To summarise, the indexes used in this series of experiments were:

Full document (control)
Paragraph-level
Page-level
Window: 250, 500 and 1,000 words
Overlapping window: 250, 500 and 1,000 words.

3.3 Evaluation

A difficulty for the IR researcher is in knowing how many retrieved documents per query to evaluate. If the results set of a particular query contains hundreds of documents, it is generally not feasible to assess the entire results set for relevance.

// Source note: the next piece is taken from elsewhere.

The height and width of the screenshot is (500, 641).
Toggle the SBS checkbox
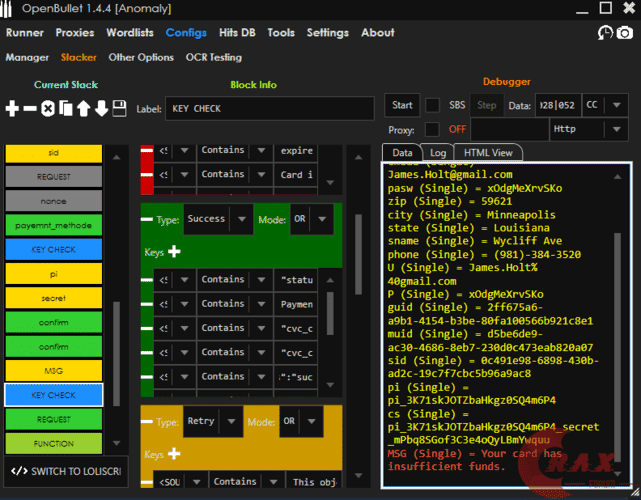click(432, 106)
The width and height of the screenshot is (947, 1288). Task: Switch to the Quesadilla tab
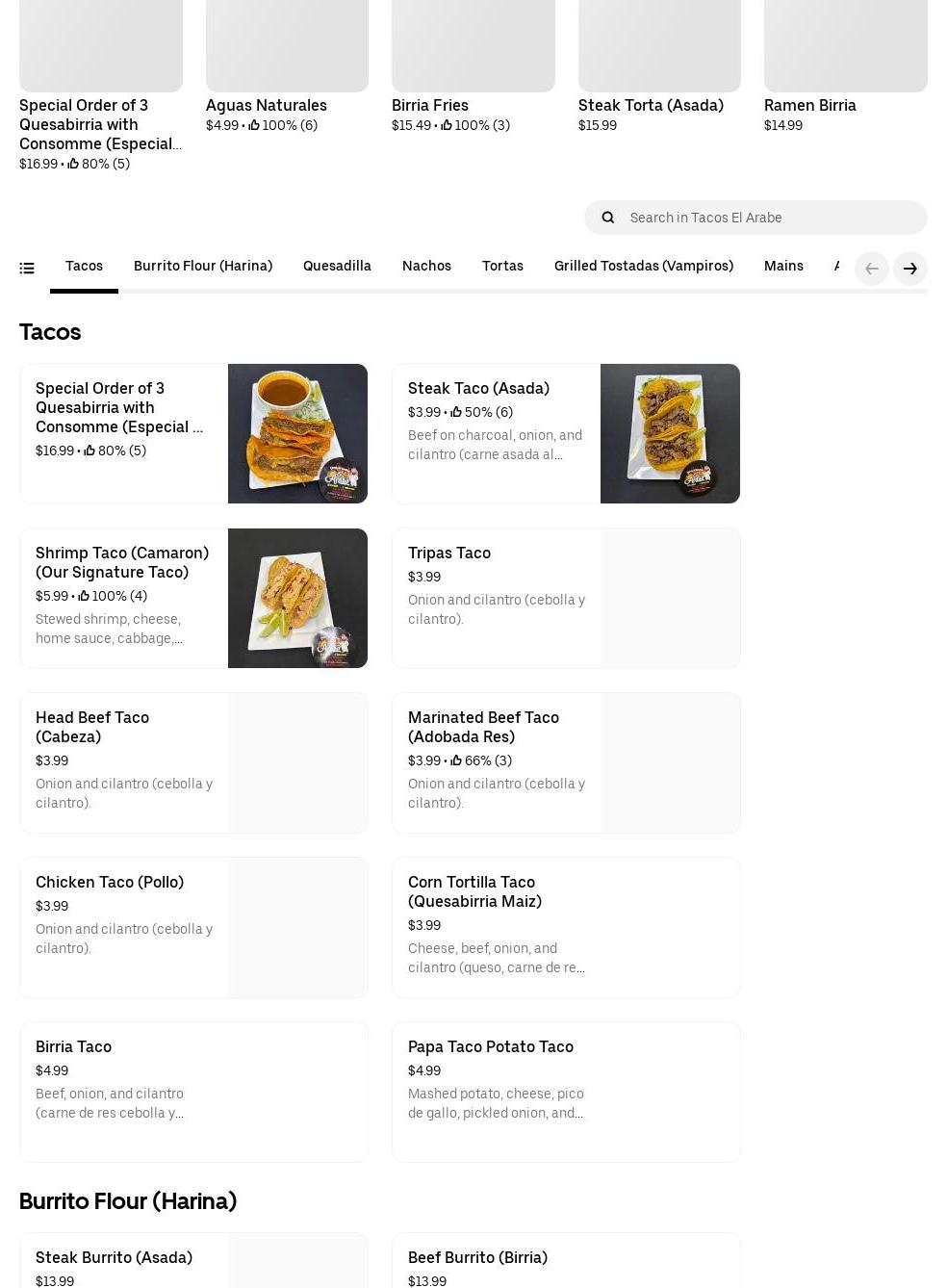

The Boolean results sets created in these experiments were, on average, quite small (<20 documents). It was therefore feasible to evaluate the complete results sets returned by Boolean queries. The ranked queries, on the other hand, generally returned a very large number of documents, sometimes virtually every document in the sample collection. For this reason, it was decided to use a fixed rank cutoff for the ranked queries and restrict evaluation to those ranks. Only the twenty most highly ranked documents returned by each ranked query were included in the calculations of recall and precision. With the passage-level indexes, the top twenty most highly ranked documents were identified by their most highly ranked passages.

3.4 Relevance Judgements

Even with the small test set used, it would be tedious to assemble exhaustive relevance judgements for every query. In theory, each of the 400 documents in the test set would have to be read 58 times to determine the complete set of relevant documents just for the Boolean queries. Fortunately, it is not necessary to have an absolute measure of recall in order to compare the performance of the various indexes. The difference between the indexes can be indicated by their relative recall performance.

With Boolean queries, any documents retrieved by the passage-level indexes in response to a query will also be retrieved by the document-level index; 100% relative recall for a Boolean query may therefore be defined as the set of relevant documents returned by the full-document index. The sole exception to this rule is when the query contains one or more instances of the NOT operator, in which case a document that does not match the query may contain passages that do match the query (in this case, all retrieved documents will have to be evaluated).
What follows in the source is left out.